Southport's annual wooden boat show is a history lesson on the water

SOUTHPORT, NC (WECT) - There is no shortage of boats in the yacht basin at Southport, but a closer look at some of the vessels tells the story about the early days of fishing in the Brunswick County town.

Boats like the Alice Belle, unique boats that were the workhorses of their day, were used to harvest seafood, built by hand and the few remaining have been restored and kept in pristine condition.

They are the types of boats that will be on display at the eighth annual wooden boat show this month. Having a wooden boat show is a natural for Southport.

"All your first boats were wooden, and this town right here was a fishing village, and all of the boats that were here were wooden hulled. They were doing the fishing," said Chris Schnell of the Southport Wooden Boat Show.

The purpose of the Southport show is to promote interest in and spread knowledge of the craft and the art of making a boat out of wood and to help celebrate the region's maritime and boat building history. There is a lot of the extra work in taking care of a wooden boat, so people who own one have to really love them.

"Wood boats are a lot of maintenance, and they have some issues with leaking and trying to keep them calked," Schnell said. "Fiberglass does not have that to deal with, but you can tell the difference between them, so it depends on what you want as a boat owner."

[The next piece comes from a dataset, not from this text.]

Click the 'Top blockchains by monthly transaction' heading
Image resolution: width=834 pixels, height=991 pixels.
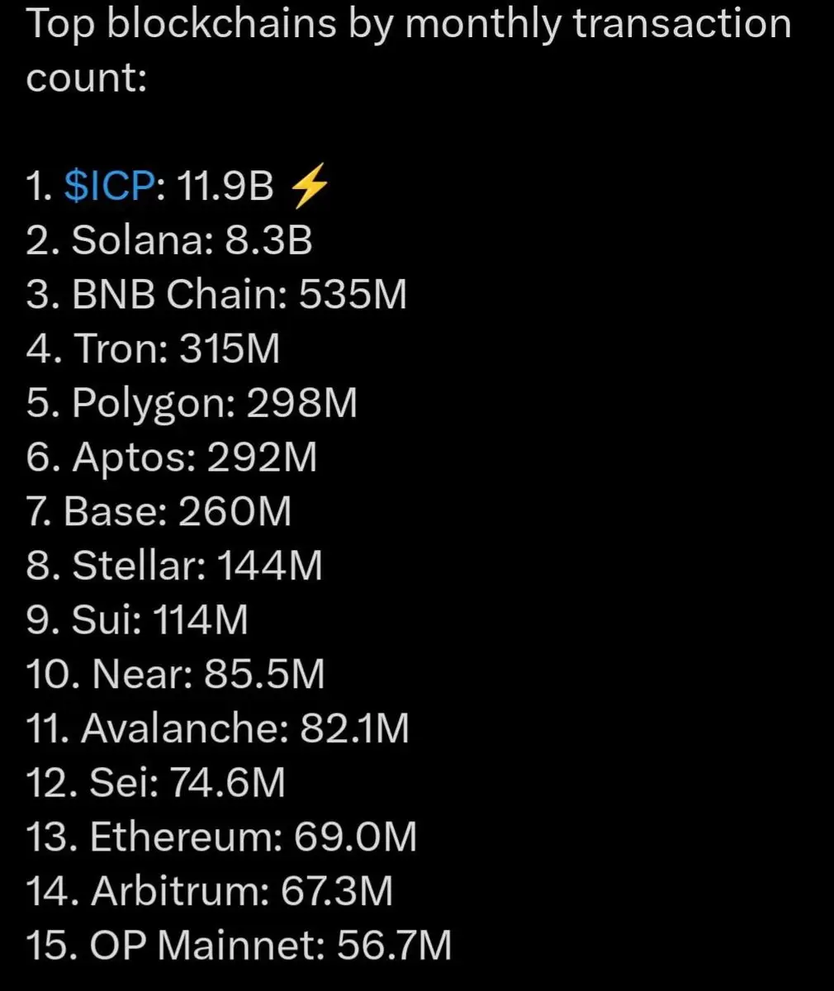(x=409, y=26)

One of the more popular wooden boats of the area is the Simmons Sea Skiff. From the 40s through the early 70s, T-N Simmons built nearly 1,000 of these wooden boats that some people say "danced on the water like a leaf or a feather."

Today, they are collector's items and are still a fairly common sight in the Carolinas, owned by diehard fans.

"A lot of the boats, the Simmons Sea Skiff, that come to our show, you know, that is a passion thing," Schnell said. "They love their boats. They are beautiful. They are pristine. People come and look at them and go, 'Wow,' including me."

This year's show will again feature the boat building program that is offered at Cape Fear Community College along with other displays highlighting the seafood industry in Brunswick County.